I’ve been uploading my runs to Strava since 2019. Strava is an internet service where athletes can share their activity data from GPS watches with friends. It is popular among runners and bikers, but strava also has communities for a variety of other sports, like squash! Athletes can also manually upload an activity. I was interested in extracting insights from my own fitness data, so I built some visualization that can explore my running career.

Strava has several social media features. Athletes can comment on each other’s activities and give each other “kudos”, which are similar to a “like”. Since running has clear metrics for improvements, running longer or faster, I would expect runs that demonstrate growth to be the highest kudos generating posts on my strava. However, the scatter plot above shows that the factors in receiving kudos is more complex and noisey than a simple linear association with personal records.

Training programs for distance running have specific groups of runs that serve to improve an athlete in particular areas. There are long runs, tempo runs, fartleks, hill sprints, strides, etc. As an athlete aware of my own runs I able to specify which group a run should belong to based on it’s features. In this three dimensional scatter plot I applied an algorithm called Density Based Spatial Cluster of Applications with Noise (DBSCAN) to create groups of runs. At a high level, DBSCAN clusters runs by seeing how close the three features are to each other. Changing the epsilon value for this algorithm reduces the distance that DBSCAN would consider something close enough to be in the same group. At the largest epsilon value we see that DBSCAN captures when I was running in Colorado vs. Illinois and when I had a heart rate monitor vs. when I didn’t. As the epsilon values decrease DBSCAN partitions runs within those four groups (Colorado and HR monitor, Illinois and HR monitor, etc). A cluster value of -1 is consider noise and doesn’t belong to any group, which is abundantly present at the lowest epsilon value.
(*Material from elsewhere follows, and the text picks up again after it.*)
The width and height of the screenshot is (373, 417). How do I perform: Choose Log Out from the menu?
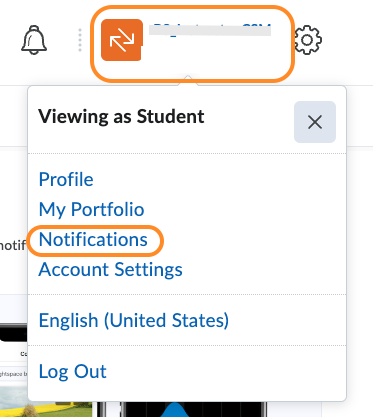click(x=72, y=371)
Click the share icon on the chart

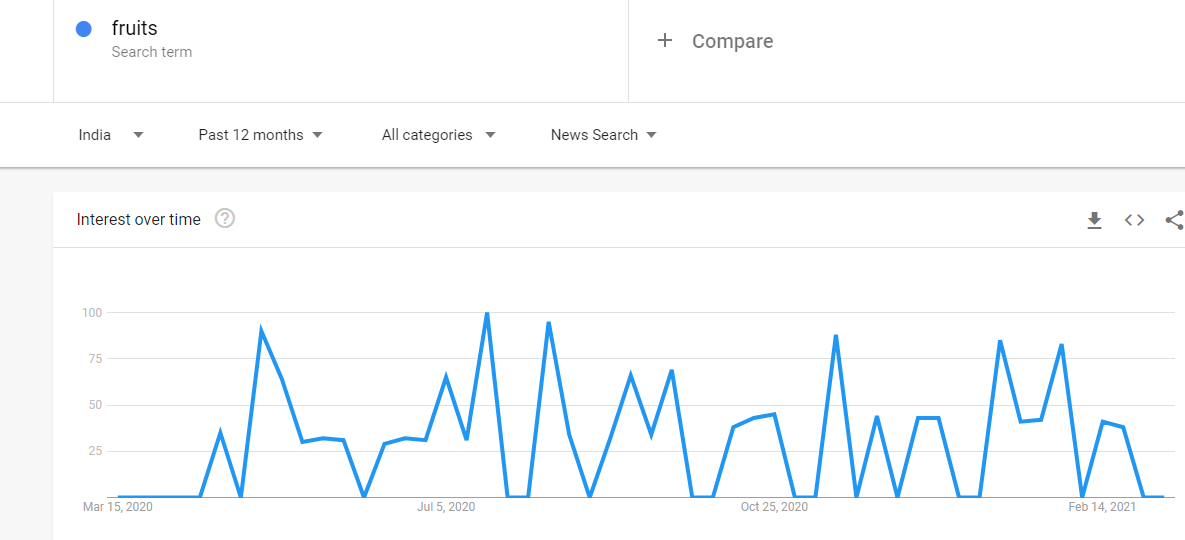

Zooming out and looking at the changes of my running metrics over time helps me see what phases of training I was in. For example, around January 10 I develop plantar fasciitis and had to reduce my run length. Then in July of 2020 I began building aerobic fitness, with runs that were strictly for distance. Finally, when I left my D2 cross country program in July of 2021 I began lifting weights and running less, which is seen by a drop in distance around that time.